My 1976 Lil Chik has a Bendix 70 322 Mexico rear hub that seems frozen.  It back pedals, but is very. very sluggish pedaling forward.  Before I just dive in and disassemble, clean, grease and hope for the best, any advice?


----------



## island schwinn (Apr 23, 2015)

The bendix Mexico hub is pretty simple.it sounds like you have some hardened grease in there.pull it apart and degrease everything and assemble with fresh grease.i can't send the bendix hub page from my phone,but you can look it up on the web.


----------



## morton (Apr 24, 2015)

*Clean, grease, and go!*



Artifex said:


> My 1976 Lil Chik has a Bendix 70 322 Mexico rear hub that seems frozen.  It back pedals, but is very. very sluggish pedaling forward.  Before I just dive in and disassemble, clean, grease and hope for the best, any advice?




I personally prefer the Bendix over most others.  No need to _hope_ for the best because they are simple and easy to service and they work well.


----------



## Artifex (Apr 24, 2015)

Thanks folks.   That's what I was hoping for.  If I run into trouble I know where to come!


----------



## pedal_junky (Apr 24, 2015)

I think this diagram would be the same or very similar as the 70.


----------



## island schwinn (Apr 24, 2015)

That's a fine diagram.the only difference I can think of is an earlier model hub has 2 brake shoes and later(bendix 76?) has 4 brake shoes.


----------



## Jeff54 (Apr 24, 2015)

island schwinn said:


> That's a fine diagram.the only difference I can think of is an earlier model hub has 2 brake shoes and later(bendix 76?) has 4 brake shoes.

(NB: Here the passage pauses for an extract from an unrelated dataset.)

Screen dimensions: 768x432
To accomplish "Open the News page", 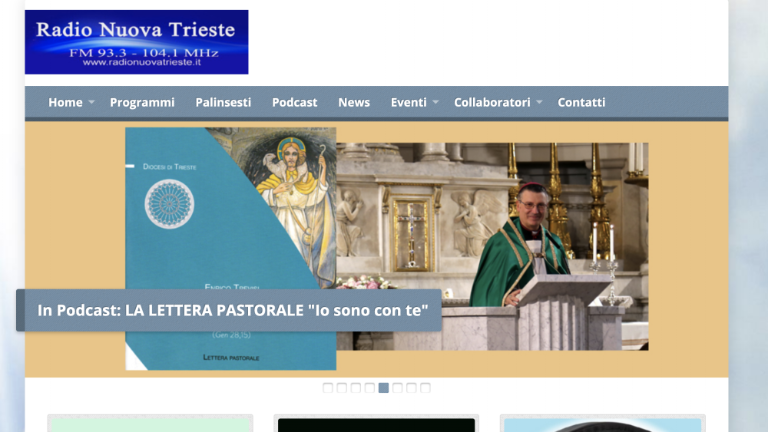I will [x=354, y=102].
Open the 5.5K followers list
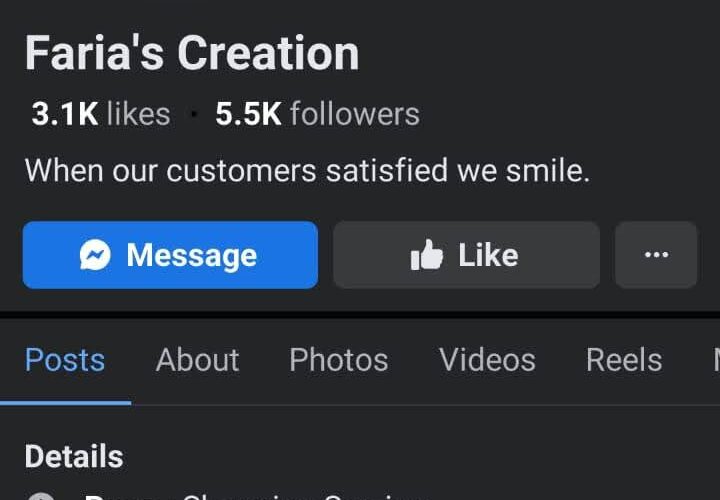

The diagram might seem confusing to some but, the bendix has got to be theee most simplest hub to disassemble and reassemble out there..

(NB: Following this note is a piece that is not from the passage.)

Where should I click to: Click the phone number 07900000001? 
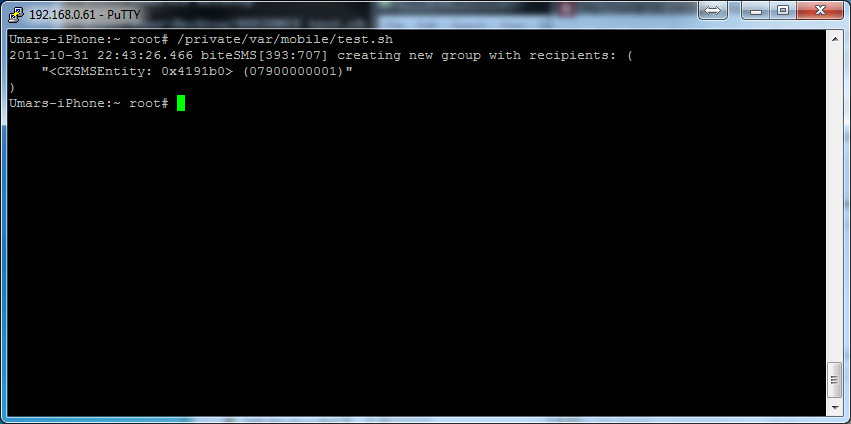click(x=293, y=72)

And, I just recently had a sticky, dried up 76 to clean out  and it had only 2 shoes. a little dosing with my cheap can of brake cleaner, (although gas soaking or most any solvent  will do)  lube, reassemble and go. The only difference I noticed was, it looks like they used even less chrome on the arm than ever.


----------



## Artifex (Apr 25, 2015)

That is awesome!   Thanks a ton.


----------